** WORK TASK **
Below are some entries. Return exactly the lines from the one with "You are a computer-use agent." through the final line, leaving out any pictures.

(Data records)
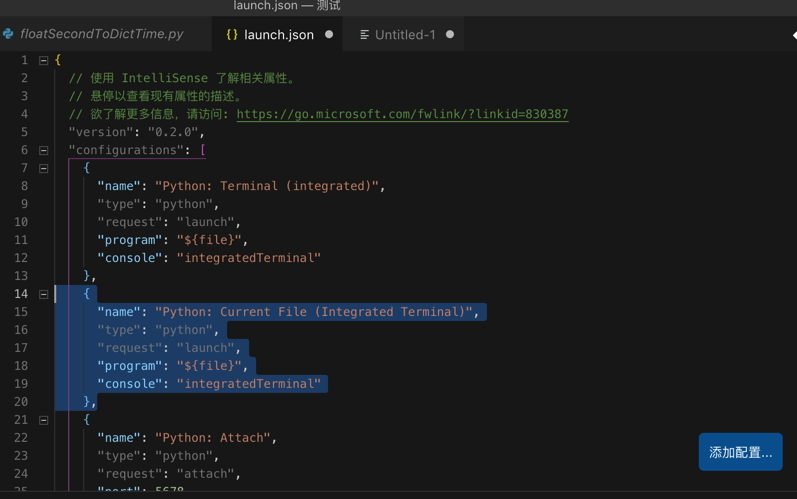
Task: Place cursor in "Python: Attach" name string
Action: click(x=215, y=438)
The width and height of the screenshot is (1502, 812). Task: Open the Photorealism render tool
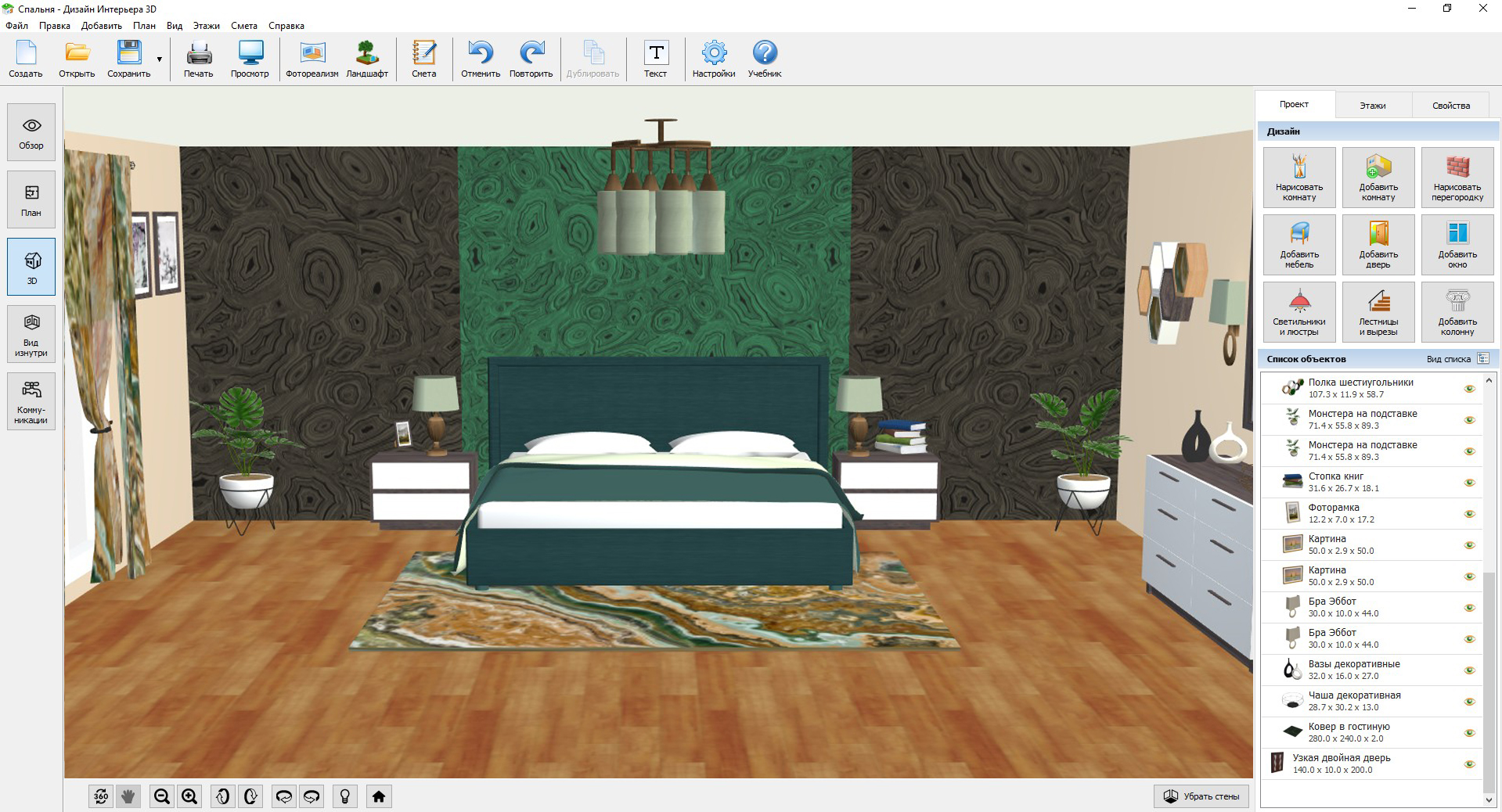pyautogui.click(x=312, y=59)
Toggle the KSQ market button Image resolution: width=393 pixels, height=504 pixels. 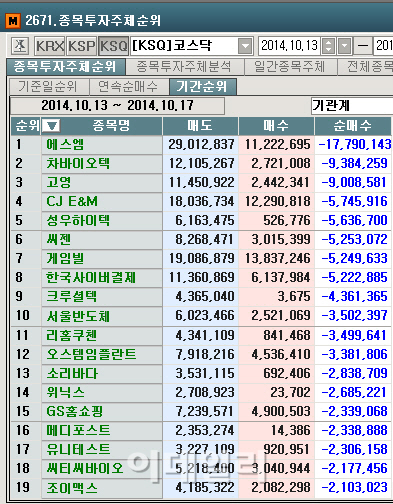coord(113,46)
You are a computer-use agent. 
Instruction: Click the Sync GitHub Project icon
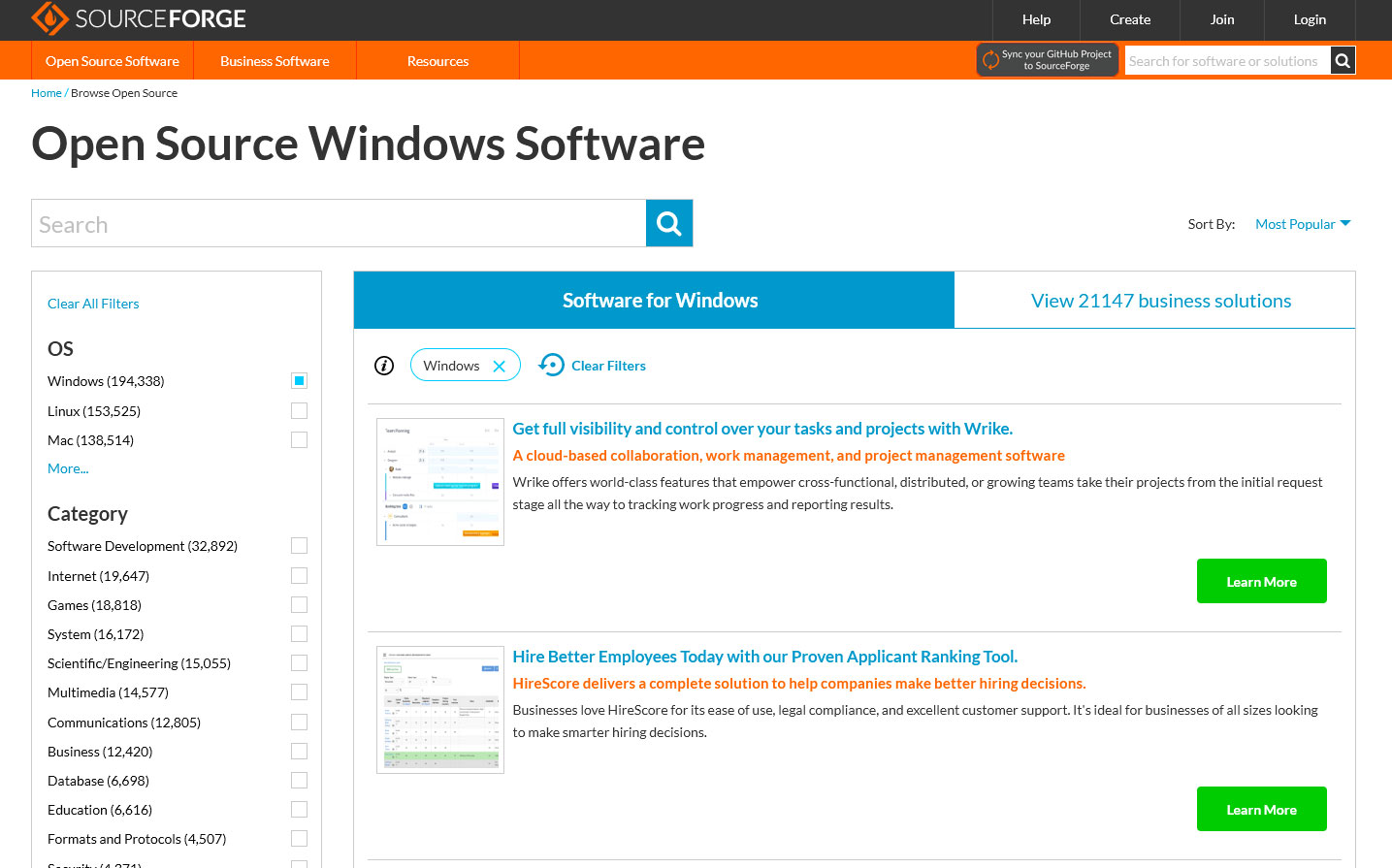click(x=990, y=60)
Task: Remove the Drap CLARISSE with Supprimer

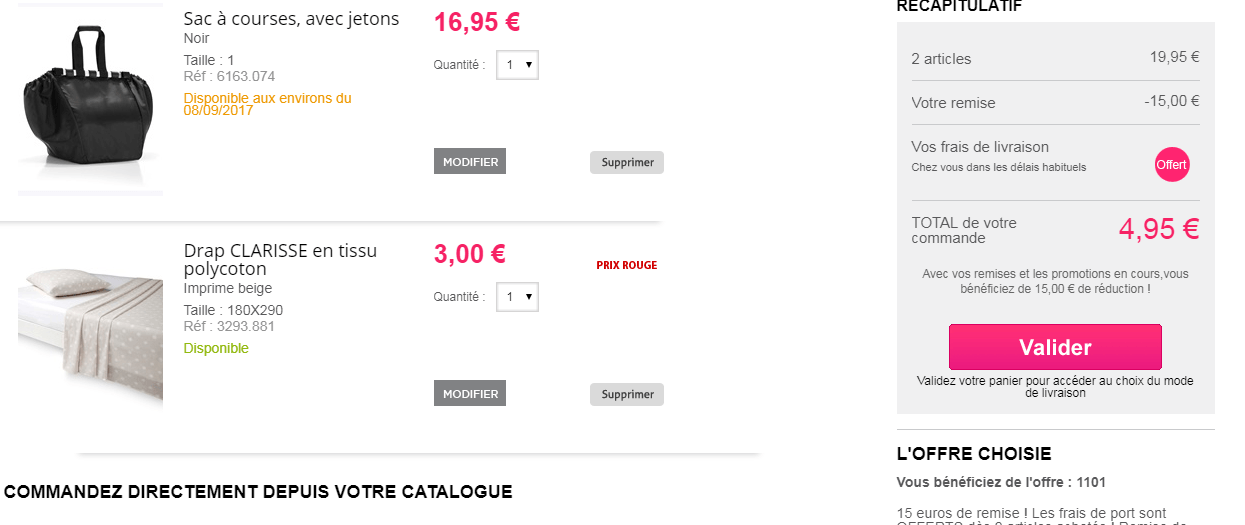Action: click(627, 394)
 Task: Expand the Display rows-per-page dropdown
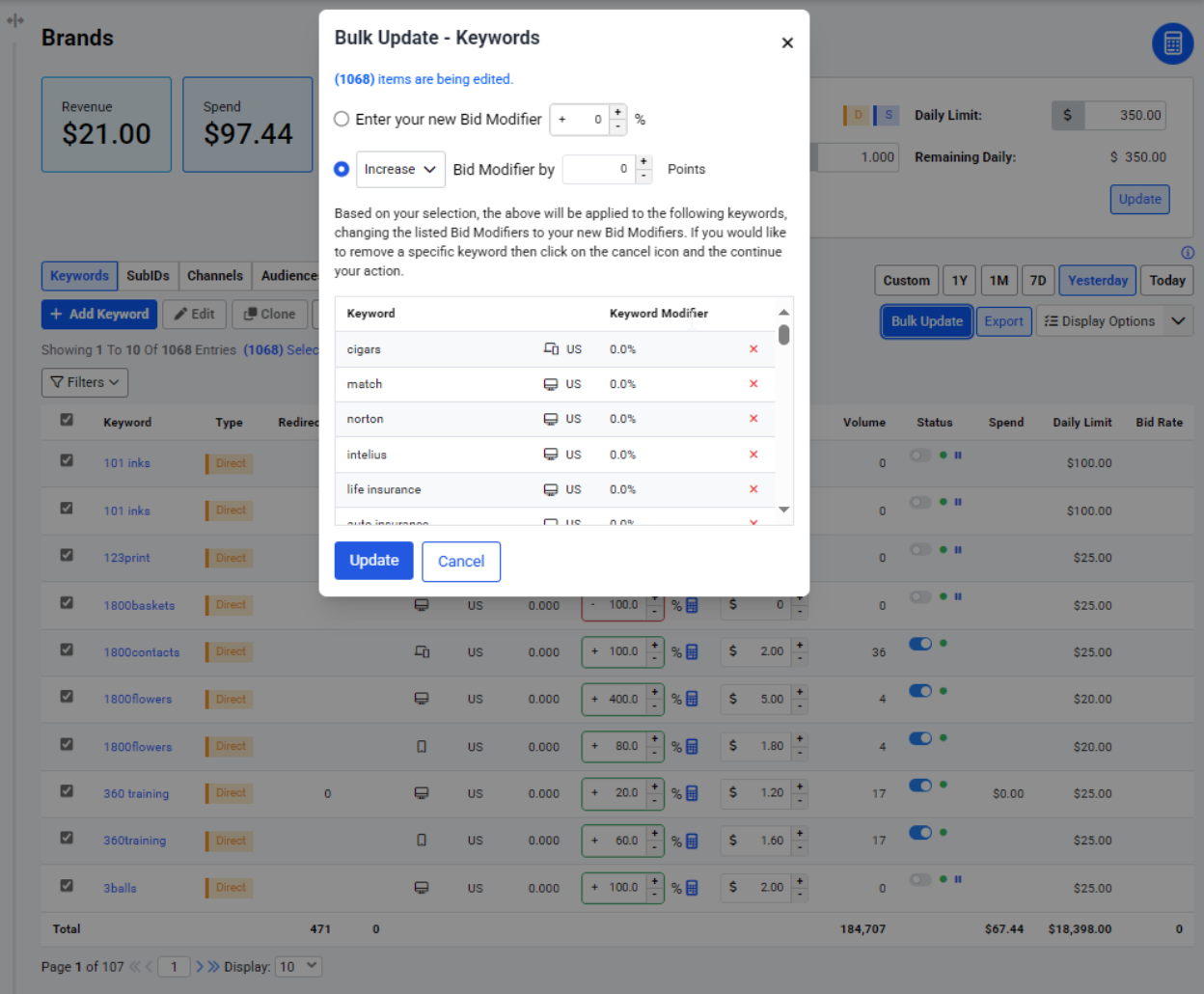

** ANSWER SPACE **
You are a computer-use agent. 
Instruction: Click the Sync GitHub Project icon
click(x=990, y=60)
Task: Remove the Drap CLARISSE with Supprimer

Action: click(627, 394)
 Task: Expand the Display rows-per-page dropdown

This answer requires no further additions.